Dahinter scheint eine Form von Wunschdenken zu liegen, die sich vielleicht am besten so zusammenfassen ließe:

Ich wünschte mir, es gäbe einen einfacheren Weg, Gesundheit zu erlangen oder zu bewahren, als die Methoden der etablierten Medizin.
Deshalb sind alternative Heilmethoden besser als etablierte.

Oder – schon als Beispiel für magisches Denken:

Ich wünschte mir, es gäbe magische Kräfte, welche die Wissenschaft nicht erklären kann (aber die ich und wenige Auserwählte entdeckt haben)
Deshalb gibt es magische Heilmittel.

In jedem Fall kann man nur empfehlen, jede dieser Methoden sorgfältig und kritisch zu hinterfragen, bevor man damit seine Gesundheit, oder die von anderen aufs Spiel setzt.

Gesundheit / Pandemie

Eine besonders schädliche Form von Wunschdenken konnte man im Laufe der Covid-19-Pandemie be­ob­achten. Zugegebenermaßen haben die Maßnahmen zur Eindämmung der Erkrankung für viele zu ex­tremen Härten geführt. Es ist also durchaus verständlich, dass man sich wünscht, diese seien überhaupt nicht not­wendig:

Wenn der Corona-Virus nur mit einer Grippe vergleichbare Folgen hätte, könnte man die Ein­dämm­ungs­maß­nahmen aufheben.
Also sind die Folgen einer Covid-19-Infektion nicht schlimmer als die einer Grippe.
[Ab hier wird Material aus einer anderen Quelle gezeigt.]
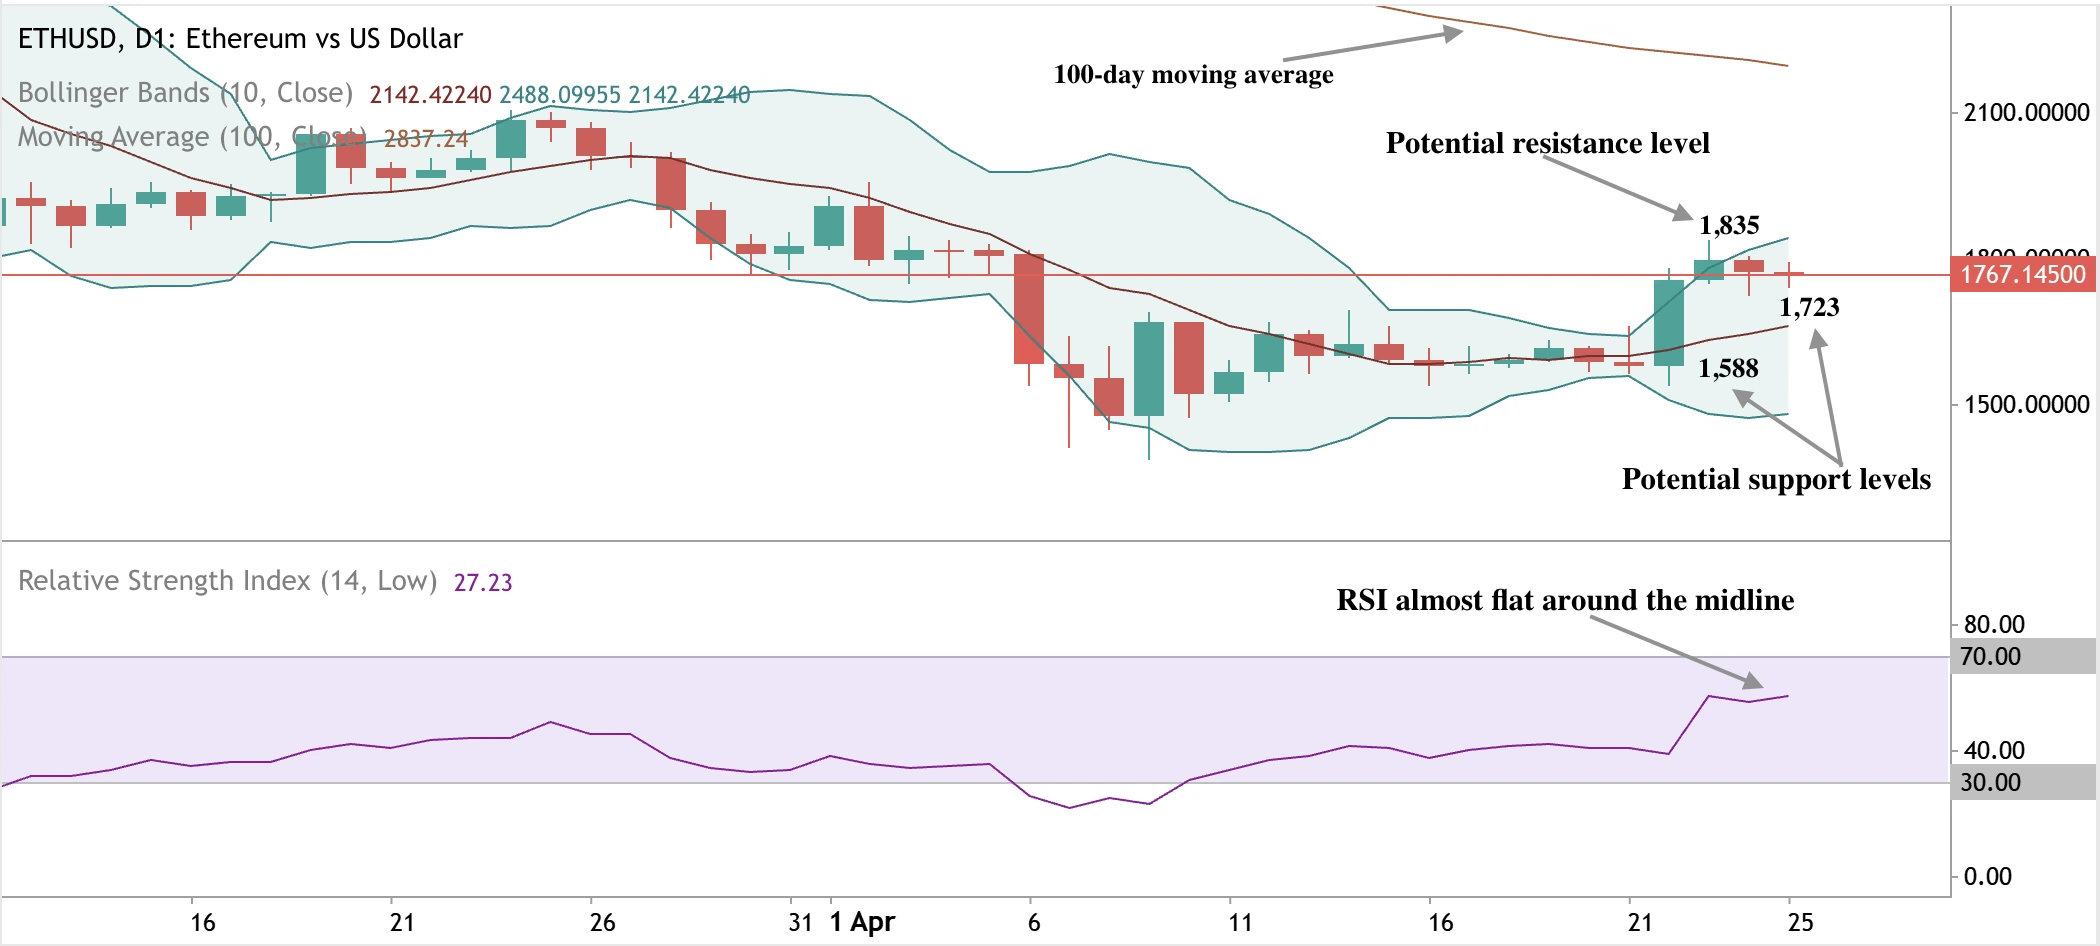Click the 2488.09955 upper band value
This screenshot has height=946, width=2100.
coord(560,92)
Hat man einmal eine solche Denkweise gefunden, kann es leicht passieren, dass man nur noch „Argumente“ wahrnimmt, die diese Sichtweise zu bestätigen scheinen (Bestätigungsneigung). Von dort ist es nicht mehr weit zu alternativen Fakten und im Extremfall auch zu Verschwörungstheorien.

Dabei dürfen die jeweiligen Maßnahmen selbstverständlich jederzeit hinterfragt werden. Dies sollte aber auf­grund von anerkannten Fakten und Tatsachen geschehen. In keinem Fall aufgrund von Rosinenpicken und dem Gebrauch von Strohmann-Argumenten, wie man es leider häufig beobachten konnte.

Gerechtfertigte Anwendung

Wenn der Ausdruck eines Wunsches nicht in einer irrationalen Meinung oder Haltung begründet ist, sondern in einem Wunsch, der tatsächlich oder zumindest potenziell erfüllbar ist, handelt es sich nicht automatisch um einen Denkfehler. Etwa wie folgt:

Ich wünschte, wir führen diesen Sommer in die Berge!
Also fahren wir diesen Sommer in die Berge.

Auch ein letztlich unerfüllbarer Wunsch kann sinnvoll sein, wenn ein Hinarbeiten auf seine Erfüllung sinnvoll ist. Zum Beispiel:

Ich wünschte mir, es gäbe keine Kriege und Konflikte mehr auf dieser Welt!

Auch wenn das Endziel auf absehbare Zeit wohl nicht erreichbar sein dürfte, stellt doch jeder noch so kleine Schritt auf dieses Ziel hin eine Verbesserung der Lebensbedingungen dar, weswegen der Wunsch gerecht­fertigt sein sollte.